Pore-fracture alteration of different rank coals: implications for CO₂ sequestration in coal

A comprehensive characterization of pore-fracture alteration of coal after exposure to CO₂ is critical to CO₂ sequestration in deep coal seams. In order to investigate the effect of supercritical CO₂ (ScCO₂) on pore-fracture structure of coal, three coal samples with different ranks (lignite, bituminous and anthracite) were saturated with ScCO₂ for 14 days at 50 ℃ temperature and 10 MPa pressure. Multiscale characterization techniques, i.e. low-temperature N₂ adsorption, mercury intrusion porosimetry (MIP) and X-ray CT scanning, were adopted to capture the changes of pore-fracture characteristics from nanometre to millimetre. Results show mesopores and macropores were well-developed in lignite due to its low maturity, whereas fractures were well developed in bituminous and anthracite.
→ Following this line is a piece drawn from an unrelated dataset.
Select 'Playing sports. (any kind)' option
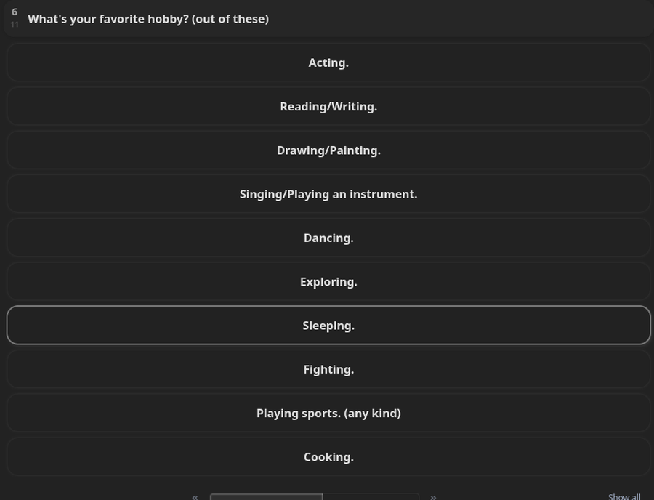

Lignite was relatively non-reactive with slight changes in mesopores and macropores as determined by MIP and N₂ adsorption. An increase of macropore volume in lignite was observed from CT scanning, which possibly resulted from the shrinkage of coal matrix and collapse of pores caused by the drying effect of ScCO₂. However, the induced macroporosity was not well-connected. The mesopores, macropores and fractures increased after ScCO₂ treatment in bituminous and anthracite. Swelling-induced cracking, mineral and maceral dissolutions were the main causes for porosity increase in bituminous and anthracite and the induced fracture networks were well-connected. The fractal dimension of pore in three coals reduced after ScCO₂ treatment, which indicates the surface of pore surface became smooth and homogeneous. Overall, ScCO₂ has great potential of increasing coal porosity and enhancing coal permeability under unconstrained conditions, although the effect is rank dependent, which provides additional pathways for carbon storage and methane recovery.